Читаем A Line to Kill полностью

‘You’re absolutely right, Anne. You had no reason at all to kill Charles le Mesurier.’

‘Exactly.’

The clock on the mantelpiece pinged as the minute hand passed the twelve. It was an ugly thing, bronze and white marble with an angel holding a spear in one hand and leaning against the casing with the other. Every hour it would draw attention to itself. It was now one o’clock.

‘Except, perhaps, the death of your son.’ Hawthorne paused. ‘I was there when Elizabeth Lovell talked about him at the cinema.’

Anne scowled. ‘That woman was hateful. And everything about her was fake. You just said so yourself.’

‘She knew about Mary Carrington, the woman who had slipped and drowned in the bath. And she knew about you. She’d done her research.’

‘Mr Hawthorne, this is really—’

‘She knew that your son had committed suicide at university.’
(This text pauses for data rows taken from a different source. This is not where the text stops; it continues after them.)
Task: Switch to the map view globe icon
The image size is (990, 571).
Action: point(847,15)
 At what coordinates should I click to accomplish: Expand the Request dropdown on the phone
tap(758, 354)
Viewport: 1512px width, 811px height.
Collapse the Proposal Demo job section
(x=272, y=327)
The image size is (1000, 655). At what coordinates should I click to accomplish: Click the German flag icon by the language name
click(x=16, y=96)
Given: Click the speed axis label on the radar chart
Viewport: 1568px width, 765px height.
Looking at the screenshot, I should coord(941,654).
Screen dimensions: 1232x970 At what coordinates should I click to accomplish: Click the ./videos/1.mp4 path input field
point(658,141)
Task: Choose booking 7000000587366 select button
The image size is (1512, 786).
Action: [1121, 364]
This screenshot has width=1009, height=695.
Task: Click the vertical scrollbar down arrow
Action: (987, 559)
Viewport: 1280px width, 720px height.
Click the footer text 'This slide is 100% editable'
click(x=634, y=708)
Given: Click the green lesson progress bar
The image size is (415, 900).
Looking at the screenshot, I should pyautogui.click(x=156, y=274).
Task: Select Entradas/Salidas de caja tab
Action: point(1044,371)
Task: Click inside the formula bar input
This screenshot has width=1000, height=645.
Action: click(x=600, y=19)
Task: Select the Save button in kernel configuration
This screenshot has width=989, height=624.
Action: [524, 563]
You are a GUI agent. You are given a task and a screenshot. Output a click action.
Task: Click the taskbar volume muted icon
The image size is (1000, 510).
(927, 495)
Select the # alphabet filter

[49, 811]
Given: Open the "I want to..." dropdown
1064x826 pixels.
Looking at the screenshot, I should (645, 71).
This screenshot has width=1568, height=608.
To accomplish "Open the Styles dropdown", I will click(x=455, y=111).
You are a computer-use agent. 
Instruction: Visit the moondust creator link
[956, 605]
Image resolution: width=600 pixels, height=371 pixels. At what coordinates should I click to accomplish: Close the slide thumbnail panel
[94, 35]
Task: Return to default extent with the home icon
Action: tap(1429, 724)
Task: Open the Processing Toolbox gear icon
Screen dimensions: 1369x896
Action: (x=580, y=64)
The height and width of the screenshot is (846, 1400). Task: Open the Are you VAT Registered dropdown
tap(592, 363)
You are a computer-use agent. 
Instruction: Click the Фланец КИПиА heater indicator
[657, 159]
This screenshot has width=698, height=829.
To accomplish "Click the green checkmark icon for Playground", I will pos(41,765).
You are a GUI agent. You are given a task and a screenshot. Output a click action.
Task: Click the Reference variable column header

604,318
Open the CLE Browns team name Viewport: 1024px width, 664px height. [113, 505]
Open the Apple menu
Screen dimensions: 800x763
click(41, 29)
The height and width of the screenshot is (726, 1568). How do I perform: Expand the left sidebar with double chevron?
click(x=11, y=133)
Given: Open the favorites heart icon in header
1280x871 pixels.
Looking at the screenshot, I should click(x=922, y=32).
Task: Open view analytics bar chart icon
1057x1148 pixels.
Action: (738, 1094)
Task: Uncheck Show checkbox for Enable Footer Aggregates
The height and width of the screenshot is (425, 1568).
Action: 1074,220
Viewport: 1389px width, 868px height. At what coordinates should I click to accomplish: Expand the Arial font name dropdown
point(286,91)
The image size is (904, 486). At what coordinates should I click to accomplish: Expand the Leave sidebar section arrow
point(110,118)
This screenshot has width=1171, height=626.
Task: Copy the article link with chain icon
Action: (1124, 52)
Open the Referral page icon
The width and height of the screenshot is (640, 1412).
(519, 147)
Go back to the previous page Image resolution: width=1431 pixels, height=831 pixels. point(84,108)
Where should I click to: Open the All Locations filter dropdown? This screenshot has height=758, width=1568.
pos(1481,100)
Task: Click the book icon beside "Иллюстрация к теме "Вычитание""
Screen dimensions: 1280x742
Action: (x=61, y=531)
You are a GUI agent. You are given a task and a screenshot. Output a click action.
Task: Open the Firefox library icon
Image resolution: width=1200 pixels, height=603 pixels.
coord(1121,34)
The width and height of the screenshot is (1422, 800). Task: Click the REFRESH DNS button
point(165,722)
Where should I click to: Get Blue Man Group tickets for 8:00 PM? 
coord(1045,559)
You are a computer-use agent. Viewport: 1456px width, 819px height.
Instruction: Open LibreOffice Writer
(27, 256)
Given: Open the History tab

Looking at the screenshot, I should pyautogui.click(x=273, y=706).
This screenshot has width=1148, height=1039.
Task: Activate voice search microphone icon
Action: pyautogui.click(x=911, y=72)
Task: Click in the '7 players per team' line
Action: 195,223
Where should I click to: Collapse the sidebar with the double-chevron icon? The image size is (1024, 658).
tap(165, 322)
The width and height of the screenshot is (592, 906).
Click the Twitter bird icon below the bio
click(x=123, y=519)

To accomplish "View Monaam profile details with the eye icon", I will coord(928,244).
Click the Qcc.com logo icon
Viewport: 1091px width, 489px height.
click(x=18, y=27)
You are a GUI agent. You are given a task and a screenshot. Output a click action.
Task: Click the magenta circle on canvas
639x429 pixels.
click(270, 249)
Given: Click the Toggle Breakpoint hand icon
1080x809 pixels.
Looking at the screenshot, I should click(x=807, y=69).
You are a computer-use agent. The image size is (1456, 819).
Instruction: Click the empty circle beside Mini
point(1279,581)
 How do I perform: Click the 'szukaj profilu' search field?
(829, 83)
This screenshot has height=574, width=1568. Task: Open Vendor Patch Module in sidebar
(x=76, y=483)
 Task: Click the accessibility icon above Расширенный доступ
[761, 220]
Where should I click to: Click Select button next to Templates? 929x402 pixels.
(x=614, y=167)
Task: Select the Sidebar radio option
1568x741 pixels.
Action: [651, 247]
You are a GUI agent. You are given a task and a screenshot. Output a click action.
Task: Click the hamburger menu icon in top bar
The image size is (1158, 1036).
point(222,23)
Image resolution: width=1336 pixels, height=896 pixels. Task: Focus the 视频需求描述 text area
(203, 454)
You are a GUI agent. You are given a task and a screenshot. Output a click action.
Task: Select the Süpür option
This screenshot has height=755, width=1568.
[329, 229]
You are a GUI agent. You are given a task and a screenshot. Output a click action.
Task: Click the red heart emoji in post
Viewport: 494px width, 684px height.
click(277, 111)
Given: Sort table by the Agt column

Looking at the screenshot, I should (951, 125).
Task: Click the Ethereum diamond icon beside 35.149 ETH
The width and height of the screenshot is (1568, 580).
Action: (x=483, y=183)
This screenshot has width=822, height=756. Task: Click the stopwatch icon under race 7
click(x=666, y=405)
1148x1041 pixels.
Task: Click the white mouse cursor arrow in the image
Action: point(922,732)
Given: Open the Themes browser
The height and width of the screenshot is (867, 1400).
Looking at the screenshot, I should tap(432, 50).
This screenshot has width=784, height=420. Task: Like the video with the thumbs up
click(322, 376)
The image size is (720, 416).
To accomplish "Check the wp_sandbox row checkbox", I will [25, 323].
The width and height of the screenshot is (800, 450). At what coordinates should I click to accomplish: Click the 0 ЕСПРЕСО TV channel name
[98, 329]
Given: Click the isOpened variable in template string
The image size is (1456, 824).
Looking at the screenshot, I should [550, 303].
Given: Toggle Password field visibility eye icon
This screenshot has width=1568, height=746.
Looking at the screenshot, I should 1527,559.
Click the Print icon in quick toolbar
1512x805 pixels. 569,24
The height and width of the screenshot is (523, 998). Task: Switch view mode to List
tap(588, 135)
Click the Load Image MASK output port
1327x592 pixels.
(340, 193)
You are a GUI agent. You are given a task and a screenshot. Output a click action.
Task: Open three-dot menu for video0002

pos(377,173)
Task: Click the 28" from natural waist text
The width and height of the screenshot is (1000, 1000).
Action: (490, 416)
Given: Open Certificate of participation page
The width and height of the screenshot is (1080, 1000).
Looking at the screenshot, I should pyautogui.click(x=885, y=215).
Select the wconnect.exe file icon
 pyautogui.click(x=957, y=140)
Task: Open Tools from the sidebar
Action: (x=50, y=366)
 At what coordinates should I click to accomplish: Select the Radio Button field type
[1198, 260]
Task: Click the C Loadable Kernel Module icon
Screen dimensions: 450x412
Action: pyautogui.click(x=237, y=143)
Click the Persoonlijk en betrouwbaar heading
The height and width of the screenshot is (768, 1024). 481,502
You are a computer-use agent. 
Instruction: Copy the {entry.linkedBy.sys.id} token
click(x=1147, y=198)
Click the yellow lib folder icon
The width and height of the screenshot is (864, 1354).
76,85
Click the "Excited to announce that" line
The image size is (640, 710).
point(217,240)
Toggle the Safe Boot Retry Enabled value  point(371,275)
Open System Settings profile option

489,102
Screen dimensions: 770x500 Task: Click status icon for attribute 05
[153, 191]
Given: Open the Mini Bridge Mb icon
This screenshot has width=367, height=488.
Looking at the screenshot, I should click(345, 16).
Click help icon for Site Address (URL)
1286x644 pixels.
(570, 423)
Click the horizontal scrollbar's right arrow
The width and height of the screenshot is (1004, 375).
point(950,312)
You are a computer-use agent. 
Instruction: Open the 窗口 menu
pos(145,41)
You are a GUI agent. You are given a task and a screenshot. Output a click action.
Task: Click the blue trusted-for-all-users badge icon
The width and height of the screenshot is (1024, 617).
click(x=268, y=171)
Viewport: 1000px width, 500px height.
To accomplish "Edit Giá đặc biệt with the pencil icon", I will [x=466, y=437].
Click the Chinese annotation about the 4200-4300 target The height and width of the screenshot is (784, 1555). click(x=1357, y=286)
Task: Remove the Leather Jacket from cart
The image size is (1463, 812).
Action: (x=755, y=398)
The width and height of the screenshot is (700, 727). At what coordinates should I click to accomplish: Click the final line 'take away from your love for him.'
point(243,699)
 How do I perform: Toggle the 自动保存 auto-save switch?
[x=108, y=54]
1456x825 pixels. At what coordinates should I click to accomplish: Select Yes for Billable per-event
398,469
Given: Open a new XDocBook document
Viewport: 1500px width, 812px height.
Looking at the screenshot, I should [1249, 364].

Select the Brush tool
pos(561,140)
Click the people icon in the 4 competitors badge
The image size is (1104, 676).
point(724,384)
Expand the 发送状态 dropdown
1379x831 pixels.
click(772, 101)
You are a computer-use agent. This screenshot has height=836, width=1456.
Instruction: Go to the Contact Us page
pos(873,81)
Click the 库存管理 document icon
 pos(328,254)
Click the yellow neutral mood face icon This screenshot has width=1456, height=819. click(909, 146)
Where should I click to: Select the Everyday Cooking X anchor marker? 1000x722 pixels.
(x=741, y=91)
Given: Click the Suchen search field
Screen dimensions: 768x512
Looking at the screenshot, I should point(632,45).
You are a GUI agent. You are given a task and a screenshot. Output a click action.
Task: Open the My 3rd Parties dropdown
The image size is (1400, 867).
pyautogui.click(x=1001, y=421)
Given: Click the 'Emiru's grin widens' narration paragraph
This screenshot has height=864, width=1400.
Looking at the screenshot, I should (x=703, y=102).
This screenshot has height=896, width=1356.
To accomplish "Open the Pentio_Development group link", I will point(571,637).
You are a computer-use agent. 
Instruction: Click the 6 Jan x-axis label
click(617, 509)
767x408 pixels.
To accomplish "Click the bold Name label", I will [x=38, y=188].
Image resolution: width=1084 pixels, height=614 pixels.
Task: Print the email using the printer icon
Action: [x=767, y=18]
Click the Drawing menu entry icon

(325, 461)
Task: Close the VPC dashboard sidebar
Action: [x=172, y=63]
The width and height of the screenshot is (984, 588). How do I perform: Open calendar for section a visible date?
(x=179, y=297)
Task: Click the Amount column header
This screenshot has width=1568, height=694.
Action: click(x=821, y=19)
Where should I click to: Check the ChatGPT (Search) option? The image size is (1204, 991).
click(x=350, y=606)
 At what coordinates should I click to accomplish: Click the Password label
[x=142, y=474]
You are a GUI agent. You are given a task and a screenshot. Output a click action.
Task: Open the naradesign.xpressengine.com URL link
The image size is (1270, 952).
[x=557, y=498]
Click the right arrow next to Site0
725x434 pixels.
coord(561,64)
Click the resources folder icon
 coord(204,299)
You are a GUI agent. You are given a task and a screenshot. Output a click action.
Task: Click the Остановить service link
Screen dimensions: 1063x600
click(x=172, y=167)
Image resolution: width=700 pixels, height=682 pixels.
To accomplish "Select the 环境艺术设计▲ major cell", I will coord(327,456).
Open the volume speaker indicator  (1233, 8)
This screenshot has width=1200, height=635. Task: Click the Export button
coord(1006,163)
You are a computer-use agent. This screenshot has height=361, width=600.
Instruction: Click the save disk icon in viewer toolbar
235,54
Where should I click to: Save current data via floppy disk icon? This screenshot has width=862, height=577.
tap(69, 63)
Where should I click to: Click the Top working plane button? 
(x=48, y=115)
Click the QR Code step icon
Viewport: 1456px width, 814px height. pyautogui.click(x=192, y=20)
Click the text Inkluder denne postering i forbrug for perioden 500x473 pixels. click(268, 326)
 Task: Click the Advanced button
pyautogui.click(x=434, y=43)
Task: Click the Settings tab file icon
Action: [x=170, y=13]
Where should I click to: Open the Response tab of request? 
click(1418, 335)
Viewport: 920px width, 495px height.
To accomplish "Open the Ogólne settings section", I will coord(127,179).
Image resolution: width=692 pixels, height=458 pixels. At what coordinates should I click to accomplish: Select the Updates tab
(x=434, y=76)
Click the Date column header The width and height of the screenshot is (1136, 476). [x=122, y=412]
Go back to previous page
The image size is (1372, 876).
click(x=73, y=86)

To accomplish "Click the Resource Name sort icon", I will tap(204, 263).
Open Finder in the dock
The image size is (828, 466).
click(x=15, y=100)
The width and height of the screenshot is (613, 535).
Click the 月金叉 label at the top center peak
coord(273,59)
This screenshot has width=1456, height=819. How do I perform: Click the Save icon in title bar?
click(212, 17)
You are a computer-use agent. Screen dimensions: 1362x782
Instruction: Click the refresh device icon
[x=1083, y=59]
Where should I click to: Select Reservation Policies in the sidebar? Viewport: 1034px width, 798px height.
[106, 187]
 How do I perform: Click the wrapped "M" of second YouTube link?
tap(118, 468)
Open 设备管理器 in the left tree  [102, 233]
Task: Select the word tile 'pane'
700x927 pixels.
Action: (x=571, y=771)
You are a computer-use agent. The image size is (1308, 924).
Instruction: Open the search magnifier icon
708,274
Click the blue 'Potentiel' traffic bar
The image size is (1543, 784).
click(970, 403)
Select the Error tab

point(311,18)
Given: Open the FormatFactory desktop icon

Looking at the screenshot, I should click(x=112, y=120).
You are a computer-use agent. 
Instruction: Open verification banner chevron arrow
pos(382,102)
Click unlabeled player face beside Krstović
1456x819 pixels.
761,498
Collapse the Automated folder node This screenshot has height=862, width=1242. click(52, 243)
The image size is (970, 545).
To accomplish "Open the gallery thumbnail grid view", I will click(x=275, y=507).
‘My son was an addict. I don’t know why you have to bring this up now. It’s really very cruel of you. I was forced to explain myself in front of a hundred complete strangers. He took an overdose and he died.’

‘Was he a drug addict?’ Hawthorne asked.

Anne didn’t reply.

‘That was the natural inference and I think it’s what you wanted us to believe. A drug addict takes a drug overdose and he dies. But there are other sorts of addicts.’

I will never forget the pause that followed. It seemed to stitch itself into the very air.

‘Gambling addicts, for example.’

That was when Anne Cleary knew it was all over.

‘Internet gambling is a horrible thing,’ Hawthorne went on, and for once he sounded genuinely sympathetic. ‘Your son was one of around three hundred thousand addicts in the country. There are about five hundred deaths a year and most of them are young men, university students, kids living alone. And the big online gambling companies … they know what they’re doing with those bright lights and flashing colours, the personalised texts and emails, the free bets. You must have been sickened when you got an invitation to a literary festival sponsored by Spin-the-wheel.com. I assume they were the same people who killed William.’

Everything in the room had changed. It was like an image on a computer screen that had suddenly frozen. It all looked the same, but I was aware that something had gone terribly wrong.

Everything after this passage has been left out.